VPR’s Bob Kinzel reports.
(Kinzel) The cuts are needed because several weeks ago, the state’s revenue forecast for the new fiscal year was downgraded by roughly 30 million dollars.
There are several programs that Administration Secretary Mike Smith doesn’t want to cut. These include public safety, corrections, debt service and property tax relief efforts.
Smith says exempting these programs means that the rest of the state budget will have to be cut by about 5 %:
(Smith) "I cannot pretend that reducing the budget by 32 million will not have an impact, but my job is to minimize the impact and protect services to the most vulnerable Vermonters."
(Kinzel) Smith and Senate Appropriations chairwoman Susan Bartlett agree on several key points as the budget cutting process begins.

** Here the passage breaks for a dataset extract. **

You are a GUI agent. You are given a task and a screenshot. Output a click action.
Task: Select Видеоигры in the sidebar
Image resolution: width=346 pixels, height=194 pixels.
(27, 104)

First, the answer to this immediate problem isn’t raising taxes:
(Smith) "You’ve got to remember that Vermonters are paying 800 million dollars more in fuel than they did a year ago. That’s equivalent on an annual basis to roughly doubling the personal income tax, the rooms and means tax the motor vehicle purchase and use tax. To swamp Vermonters with more taxes when they’re getting crushed with higher fuel prices is too much for the average Vermonter."

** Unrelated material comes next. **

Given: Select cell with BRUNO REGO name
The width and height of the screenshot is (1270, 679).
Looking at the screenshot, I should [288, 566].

(Kinzel) They also agree that it’s a mistake to tap into the state’s rainy day budget funds. Senator Bartlett says she wants to preserve these funds in case they’re needed in several months:
(Bartlett) "My concern about using the rainy day funds right now is again I really do anticipate another reduction in November so if we use the rainy day funds now and then we have another downturn in November we have no place to go."
(Kinzel) Bartlett recognizes that the entire process could become very political during an election year – that’s something that she says she hopes to avoid:
(Bartlett) "When you have to keep reducing spending like this it’s very difficult and if you put politics on top of it I think it just makes it even more difficult."
(Kinzel) Legislative leaders will meet with the Douglas Administration next week to consider a wide range of possible spending reductions.
The goal is to agree on a package of cuts that can be presented to the Joint Fiscal Committee on August 19th.
For VPR News I’m Bob Kinzel in Montpelier.